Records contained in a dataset

- Opening Delimiter -

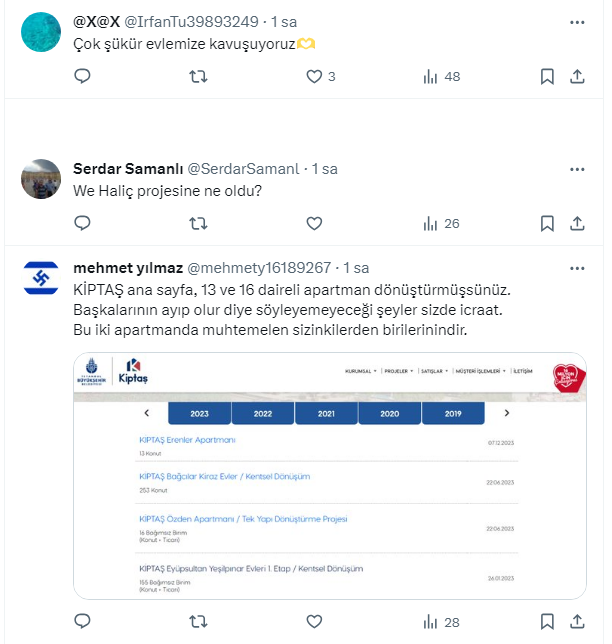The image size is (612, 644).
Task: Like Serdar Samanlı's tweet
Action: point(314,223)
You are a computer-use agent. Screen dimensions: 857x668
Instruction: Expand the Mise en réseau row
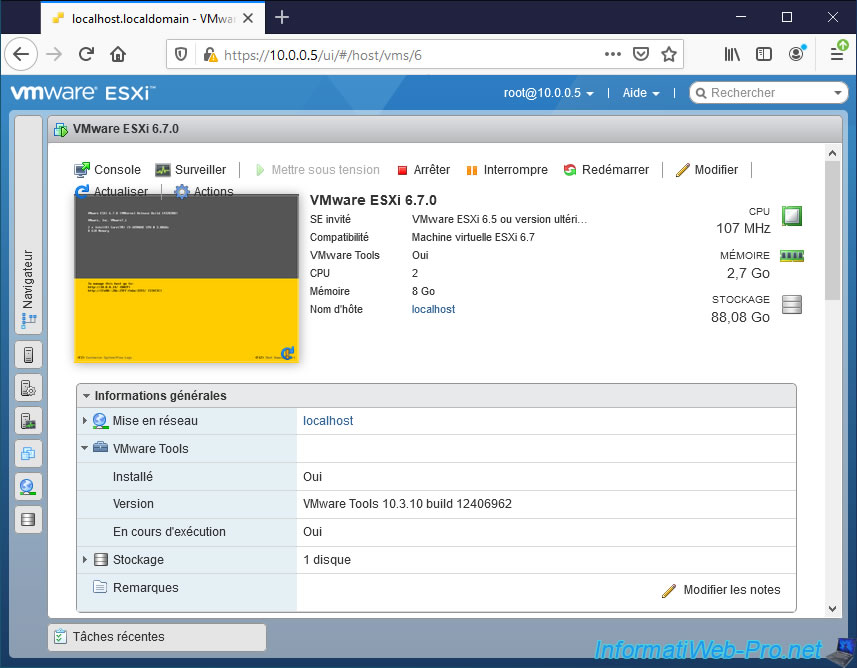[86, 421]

- Closing Delimiter -
- Opening Delimiter -

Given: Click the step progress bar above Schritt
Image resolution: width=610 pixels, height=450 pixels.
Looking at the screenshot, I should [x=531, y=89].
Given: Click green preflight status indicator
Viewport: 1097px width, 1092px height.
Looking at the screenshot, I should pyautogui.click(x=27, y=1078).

- Closing Delimiter -

> [What to work on]
Out of the entries, report each line that contains the word "Given".

> [Your solution]
Given: Click the step progress bar above Schritt
Given: Click green preflight status indicator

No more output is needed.